True Creation
I have written in the past that compassion might be a writer’s most important personal quality. Your characters will always be more believable, more alive, if you have compassion for their struggles rather than have judgment on their struggles. A story is no place to even a score; save that for the court. What’s more, this compassion will find its way to your readers. As they follow the characters you present without judgment, they may attune themselves to this vibration of compassion and grant it to themselves and others. All in all, a good thing. Yet right behind compassion is humility. For instance, anything I have ever written that had any real crackle to it always arrived through discovery. That is, I didn’t make it, I merely perceived it and then translated what I had perceived. What I wrote wasn’t mine in the purest sense, it was simply my attempt to share what I had seen or heard and which existed long before I ever saw or heard it.
Except the only way to perceive what is worth sharing is to forget my ego, that part of myself that believes it is responsible for making everything but actually creates nothing. The ego blocks true creation because it is so busy occupying all my energy as it tries and fails to do it all itself. Then I forget the ego, perceive true creation, and I am writing again.

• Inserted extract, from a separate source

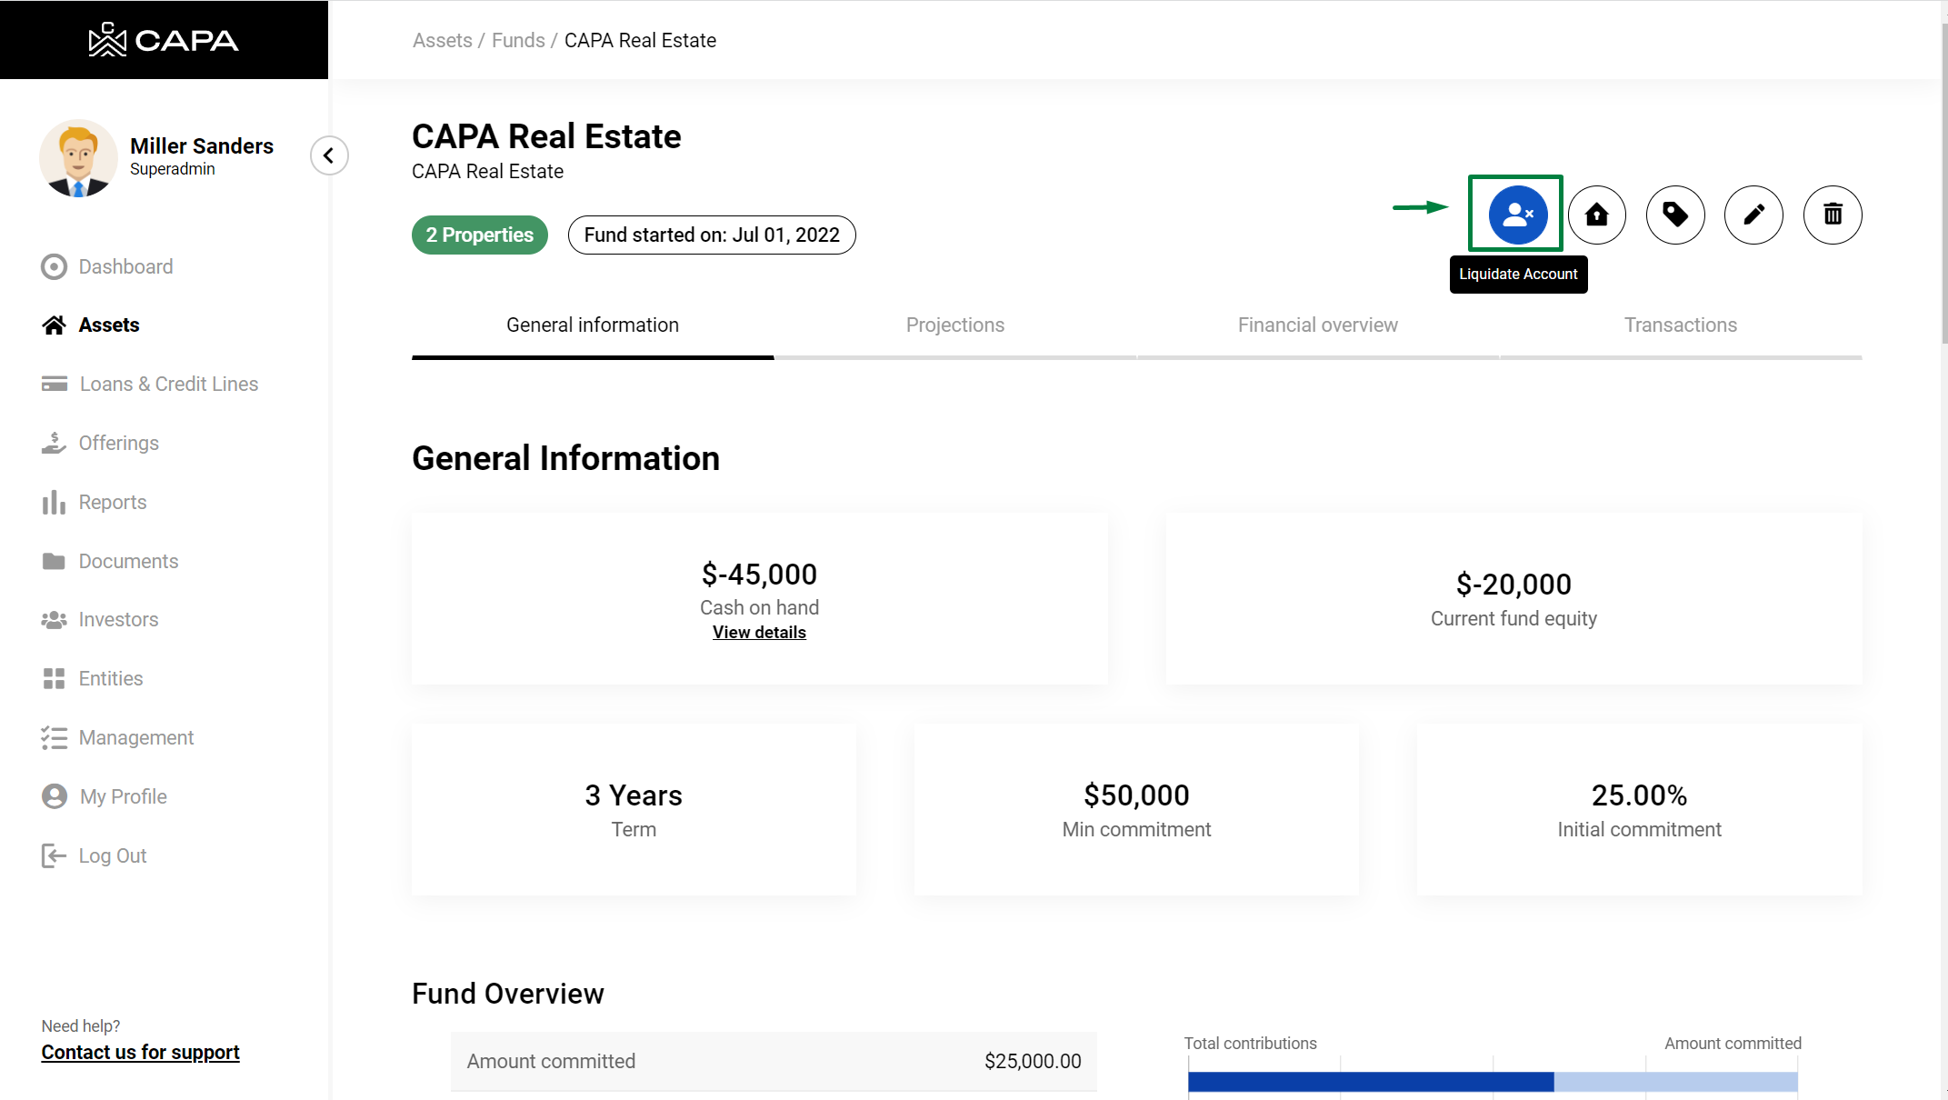1948x1100 pixels.
Task: Click the 2 Properties badge
Action: [479, 235]
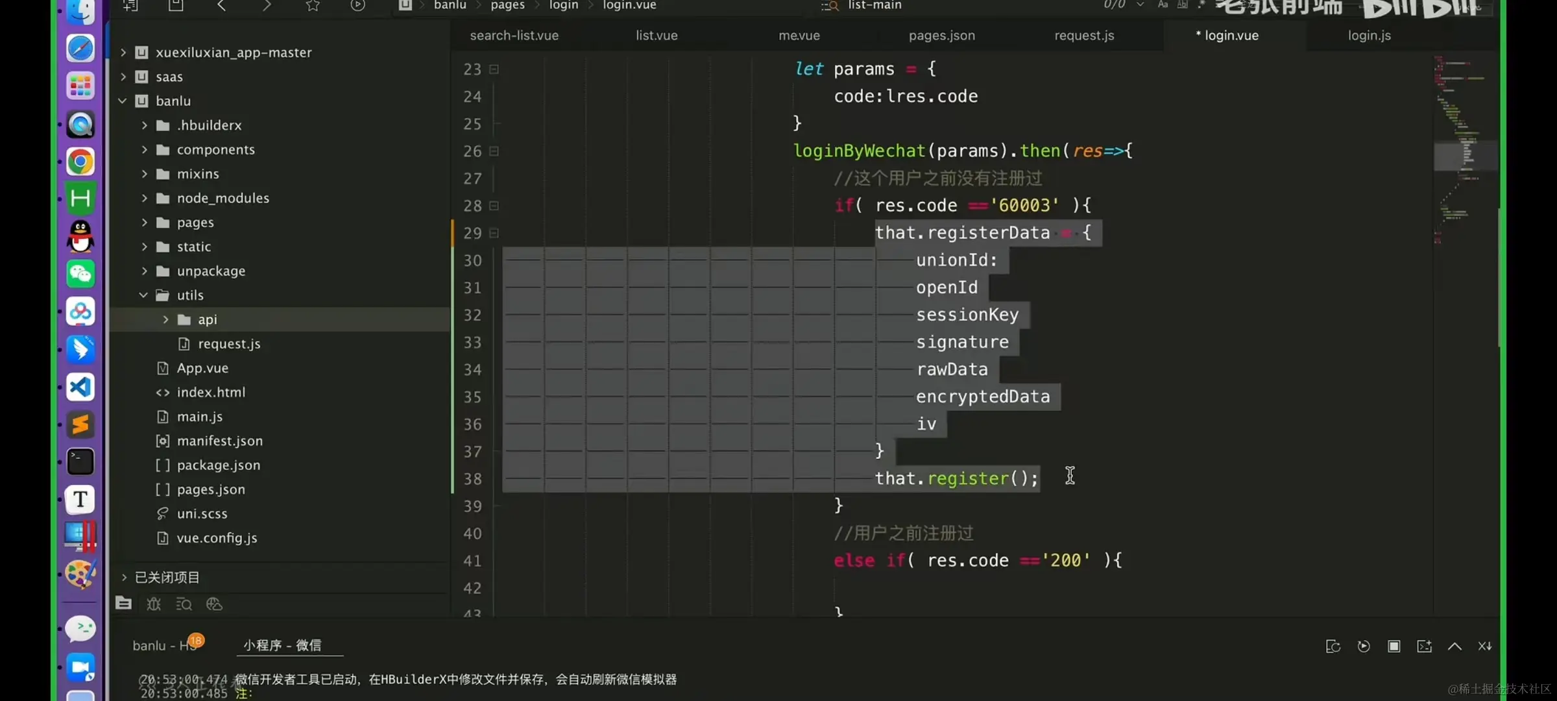Open new terminal icon in console toolbar

(x=1424, y=646)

And when this happens, when I forget my ego and perceive true creation, when I write it down and share it, inevitably someone will want to tell me—or you, or anyone who has done this—what a wonderful thing it is to have shared this perception. And it is wonderful to share what we have perceived. And now is when you must be humble, because the only way to ever see what you wish to see is to forget the part of yourself buoyed by praise or crushed by criticism. The moment you take full credit you deny the existence of the very thing you were so happy to share.